In truth, suspicion makes a cruel nurse,
A poor companion, that the world hath brought
To tend the soul when, ill and overwrought,
It reaches by such means a stage still worse.
Let not my life, then, kill this tree of love,
Nor canker-worm destroy its fresh green leaf,
Nor moth devour its foliage from above;
So that its ruin shatter my belief
In love’s ideal and Cupid’s vernal grove.

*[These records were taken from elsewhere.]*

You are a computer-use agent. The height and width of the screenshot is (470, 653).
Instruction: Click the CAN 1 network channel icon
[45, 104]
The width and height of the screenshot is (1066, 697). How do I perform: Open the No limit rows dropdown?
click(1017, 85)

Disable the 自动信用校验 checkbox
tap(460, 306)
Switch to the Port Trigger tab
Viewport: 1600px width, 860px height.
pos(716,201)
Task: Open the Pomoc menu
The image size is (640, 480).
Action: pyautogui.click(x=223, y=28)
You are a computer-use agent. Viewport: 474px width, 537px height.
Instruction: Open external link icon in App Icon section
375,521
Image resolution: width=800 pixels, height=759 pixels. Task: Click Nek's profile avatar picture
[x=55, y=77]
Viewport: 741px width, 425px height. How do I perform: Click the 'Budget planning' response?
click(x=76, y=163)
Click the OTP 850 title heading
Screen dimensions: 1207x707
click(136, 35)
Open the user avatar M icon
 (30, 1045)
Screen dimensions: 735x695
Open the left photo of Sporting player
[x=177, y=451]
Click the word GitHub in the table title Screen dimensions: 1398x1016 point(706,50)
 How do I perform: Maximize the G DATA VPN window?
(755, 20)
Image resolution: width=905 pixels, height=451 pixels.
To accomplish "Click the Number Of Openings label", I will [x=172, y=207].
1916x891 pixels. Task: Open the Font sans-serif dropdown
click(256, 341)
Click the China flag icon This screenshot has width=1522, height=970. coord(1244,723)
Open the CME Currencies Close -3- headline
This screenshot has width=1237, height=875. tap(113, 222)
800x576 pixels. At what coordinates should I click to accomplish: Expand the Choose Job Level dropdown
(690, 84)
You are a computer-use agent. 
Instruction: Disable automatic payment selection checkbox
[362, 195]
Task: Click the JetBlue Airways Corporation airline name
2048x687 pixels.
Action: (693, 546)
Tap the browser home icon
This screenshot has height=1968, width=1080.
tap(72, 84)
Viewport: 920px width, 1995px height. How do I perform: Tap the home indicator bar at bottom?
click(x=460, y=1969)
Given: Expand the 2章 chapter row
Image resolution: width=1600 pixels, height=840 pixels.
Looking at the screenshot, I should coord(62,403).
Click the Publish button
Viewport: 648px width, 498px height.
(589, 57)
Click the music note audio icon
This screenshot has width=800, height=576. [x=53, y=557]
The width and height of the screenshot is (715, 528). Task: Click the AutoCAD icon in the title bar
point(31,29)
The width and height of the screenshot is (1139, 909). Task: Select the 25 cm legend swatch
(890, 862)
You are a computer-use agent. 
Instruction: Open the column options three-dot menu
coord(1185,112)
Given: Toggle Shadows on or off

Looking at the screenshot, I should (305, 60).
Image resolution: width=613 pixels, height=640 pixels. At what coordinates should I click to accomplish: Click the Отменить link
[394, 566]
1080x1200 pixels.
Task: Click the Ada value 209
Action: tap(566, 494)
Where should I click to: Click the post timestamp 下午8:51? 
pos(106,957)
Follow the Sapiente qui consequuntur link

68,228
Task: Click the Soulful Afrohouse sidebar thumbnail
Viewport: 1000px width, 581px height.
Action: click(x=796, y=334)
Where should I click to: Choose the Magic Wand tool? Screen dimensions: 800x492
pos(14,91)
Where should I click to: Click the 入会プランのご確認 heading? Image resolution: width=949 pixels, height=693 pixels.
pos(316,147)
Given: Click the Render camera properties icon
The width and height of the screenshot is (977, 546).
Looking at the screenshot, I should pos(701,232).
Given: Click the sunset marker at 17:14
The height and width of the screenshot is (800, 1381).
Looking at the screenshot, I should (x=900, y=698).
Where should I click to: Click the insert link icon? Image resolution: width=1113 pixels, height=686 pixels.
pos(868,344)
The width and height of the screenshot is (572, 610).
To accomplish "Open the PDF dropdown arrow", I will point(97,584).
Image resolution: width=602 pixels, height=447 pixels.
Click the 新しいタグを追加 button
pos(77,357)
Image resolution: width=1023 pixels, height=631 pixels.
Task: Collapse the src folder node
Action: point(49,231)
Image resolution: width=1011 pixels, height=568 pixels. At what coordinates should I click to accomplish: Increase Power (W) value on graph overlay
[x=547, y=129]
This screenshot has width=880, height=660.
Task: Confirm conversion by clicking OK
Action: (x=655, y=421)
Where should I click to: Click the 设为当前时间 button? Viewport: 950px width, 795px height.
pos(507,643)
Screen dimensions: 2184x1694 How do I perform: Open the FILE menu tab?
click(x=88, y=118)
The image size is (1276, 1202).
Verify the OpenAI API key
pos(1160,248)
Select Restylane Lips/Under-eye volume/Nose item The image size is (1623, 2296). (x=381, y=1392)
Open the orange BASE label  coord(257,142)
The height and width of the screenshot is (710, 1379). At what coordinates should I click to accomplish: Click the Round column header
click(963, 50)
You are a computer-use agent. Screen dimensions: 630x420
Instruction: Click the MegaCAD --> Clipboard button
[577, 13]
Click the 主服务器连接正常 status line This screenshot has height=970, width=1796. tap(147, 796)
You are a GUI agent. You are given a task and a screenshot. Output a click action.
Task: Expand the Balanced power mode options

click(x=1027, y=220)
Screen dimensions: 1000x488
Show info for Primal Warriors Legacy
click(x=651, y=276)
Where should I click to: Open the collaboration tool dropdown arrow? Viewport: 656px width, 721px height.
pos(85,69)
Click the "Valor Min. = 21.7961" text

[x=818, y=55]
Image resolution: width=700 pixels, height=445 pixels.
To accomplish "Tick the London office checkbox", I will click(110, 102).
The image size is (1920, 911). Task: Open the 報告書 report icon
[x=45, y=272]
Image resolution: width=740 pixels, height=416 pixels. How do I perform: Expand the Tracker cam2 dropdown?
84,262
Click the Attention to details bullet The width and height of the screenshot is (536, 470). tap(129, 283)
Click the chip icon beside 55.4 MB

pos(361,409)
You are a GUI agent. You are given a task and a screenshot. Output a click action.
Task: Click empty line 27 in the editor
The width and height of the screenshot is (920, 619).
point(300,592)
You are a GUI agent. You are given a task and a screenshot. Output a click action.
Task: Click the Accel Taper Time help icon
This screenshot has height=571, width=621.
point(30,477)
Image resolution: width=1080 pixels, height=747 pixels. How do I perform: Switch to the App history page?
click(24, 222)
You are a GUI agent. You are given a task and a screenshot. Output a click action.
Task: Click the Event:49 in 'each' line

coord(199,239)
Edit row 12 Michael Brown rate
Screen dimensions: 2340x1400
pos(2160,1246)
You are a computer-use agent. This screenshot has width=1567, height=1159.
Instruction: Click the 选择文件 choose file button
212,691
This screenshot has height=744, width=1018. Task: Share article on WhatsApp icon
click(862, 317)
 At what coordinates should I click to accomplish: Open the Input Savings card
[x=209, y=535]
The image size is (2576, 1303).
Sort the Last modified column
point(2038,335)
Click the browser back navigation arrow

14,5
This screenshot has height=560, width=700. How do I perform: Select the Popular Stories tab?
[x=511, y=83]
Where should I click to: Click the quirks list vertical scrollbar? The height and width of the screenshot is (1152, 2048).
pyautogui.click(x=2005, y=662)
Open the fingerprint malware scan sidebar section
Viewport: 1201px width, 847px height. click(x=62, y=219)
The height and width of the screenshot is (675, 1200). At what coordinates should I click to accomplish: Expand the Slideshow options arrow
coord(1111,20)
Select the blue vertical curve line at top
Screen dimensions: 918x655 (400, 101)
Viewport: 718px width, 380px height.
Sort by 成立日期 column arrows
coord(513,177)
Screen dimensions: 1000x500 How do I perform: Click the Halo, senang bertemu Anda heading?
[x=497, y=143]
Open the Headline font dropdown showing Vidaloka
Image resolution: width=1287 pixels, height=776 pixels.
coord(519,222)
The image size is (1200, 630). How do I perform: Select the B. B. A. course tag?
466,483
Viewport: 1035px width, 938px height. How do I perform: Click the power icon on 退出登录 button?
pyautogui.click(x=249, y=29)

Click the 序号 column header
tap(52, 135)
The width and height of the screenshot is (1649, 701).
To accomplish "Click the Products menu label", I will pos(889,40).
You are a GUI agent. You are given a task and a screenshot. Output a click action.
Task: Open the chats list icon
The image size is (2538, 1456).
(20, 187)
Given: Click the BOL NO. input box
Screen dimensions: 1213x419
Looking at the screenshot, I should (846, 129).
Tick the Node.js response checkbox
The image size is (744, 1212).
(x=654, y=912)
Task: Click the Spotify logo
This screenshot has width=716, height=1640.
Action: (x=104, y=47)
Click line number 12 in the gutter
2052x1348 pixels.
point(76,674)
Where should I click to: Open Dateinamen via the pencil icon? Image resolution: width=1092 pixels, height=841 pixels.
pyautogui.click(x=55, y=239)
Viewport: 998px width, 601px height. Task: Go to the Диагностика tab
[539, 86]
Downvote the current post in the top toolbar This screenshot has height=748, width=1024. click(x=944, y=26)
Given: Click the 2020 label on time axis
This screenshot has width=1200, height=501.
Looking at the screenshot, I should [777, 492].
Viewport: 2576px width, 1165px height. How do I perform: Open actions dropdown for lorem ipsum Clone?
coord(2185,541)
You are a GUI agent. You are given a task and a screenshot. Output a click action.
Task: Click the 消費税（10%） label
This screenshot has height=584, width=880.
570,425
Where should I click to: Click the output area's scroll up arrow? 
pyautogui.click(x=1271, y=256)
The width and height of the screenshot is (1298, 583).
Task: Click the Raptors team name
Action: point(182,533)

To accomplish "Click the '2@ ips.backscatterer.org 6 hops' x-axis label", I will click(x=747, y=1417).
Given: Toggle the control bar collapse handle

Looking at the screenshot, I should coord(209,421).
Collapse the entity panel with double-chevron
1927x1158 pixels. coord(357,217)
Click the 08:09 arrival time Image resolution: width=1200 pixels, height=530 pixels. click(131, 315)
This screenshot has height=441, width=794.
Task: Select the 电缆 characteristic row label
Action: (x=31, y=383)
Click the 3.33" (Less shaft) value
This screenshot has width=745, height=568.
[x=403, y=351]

For love that doth prove false must die of grief.

CXVIII

NOT every prince, nor king, nor emperor liveth,
After his years upon this earth pass by;
Not every painter’s brush, nor poet’s sigh
Bringeth to the world the passion that it giveth;
Not every sculptor’s chiselled stone outliveth
The fell destruction of time’s tenancy;
Nor men thought great, nor man’s inconstancy,
Commit the sins that life’s last court forgiveth,
Not such as these form that immortal band,
Whose names adorn the temples of past ages.
Nay, those decreed by nature to withstand
The deep emotions written o’er life’s pages.
Their thoughts with all mankind go hand in hand,
Their loves make one with genius and the sages.